Problem
The existing method of attributing edits from anonymous users to their current IP address seems inadequate, because their IP addresses change regularly for various reasons:
- IPv6 users regularly change IP addresses due to SLAAC (even when their location does not change).
- Mobile users regularly change IP addresses when moving closer to another cell tower.
- Users regularly change IP addresses when switching between networks (cellular to WiFi and between WiFi, e.g. home WiFi, cellular, train WiFi, office WiFi).
Solution
Attribute anonymous edits to a session ID instead of the current IP address. The session ID would be publicly associated with the first IP address used during that session.
Benefits
- Solves T152462: Add cookie when blocking anonymous users.

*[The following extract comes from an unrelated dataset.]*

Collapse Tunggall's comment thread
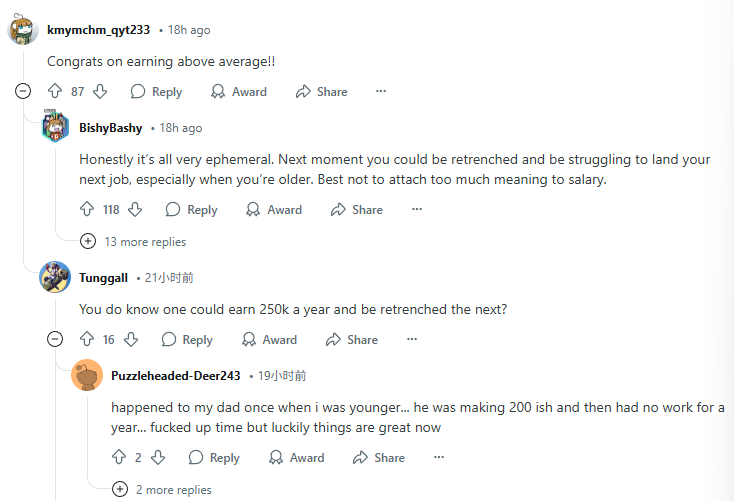 (x=55, y=339)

- Reduces talk page fragmentation for IP users.
- Improves other aspects of IP-blocking.
- Makes it easy to solve T12957: Allow logged in user to reclaim previous anon edits.

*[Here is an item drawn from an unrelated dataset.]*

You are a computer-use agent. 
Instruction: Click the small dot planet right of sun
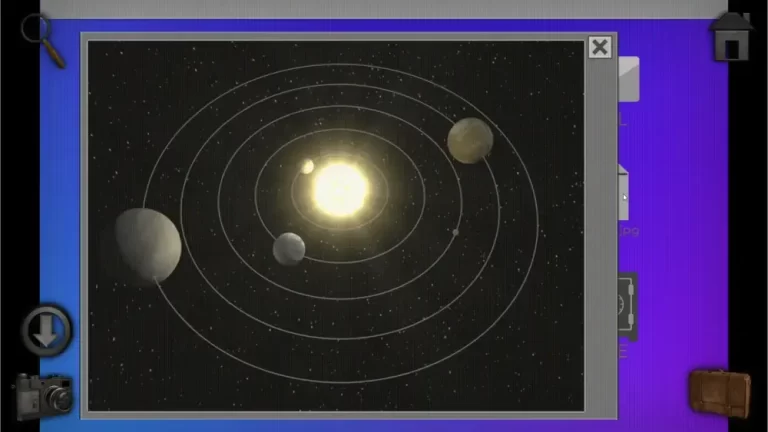[456, 232]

Original task description by @tstarling
In T171382 it was asserted that some IPv6 users regularly change IP addresses within a /64 block, due to SLAAC (RFC 4862). As such, the existing method of attributing edits to anonymous users seems inadequate.
I did some queries on recent anonymous IPv6 edits in the enwiki recentchanges table. My impression is that this does indeed happen, but the problem is worse than described: some IPv6 users use a mobile connection, and in fact routinely move around a block much larger than /64.
I've long dreamed of attributing anonymous edits to a session ID instead of an IP address, since this would fix T20981: Allow anonymising of unregistered users ("IP editors") and T12957: Allow logged in user to reclaim previous anon edits, but due to abuse control considerations, it seems unlikely that this will win community support. This proposal is a compromise, fixing only one of those two bugs, by attributing edits to a session ID which is publicly associated with the first IP address used during that session.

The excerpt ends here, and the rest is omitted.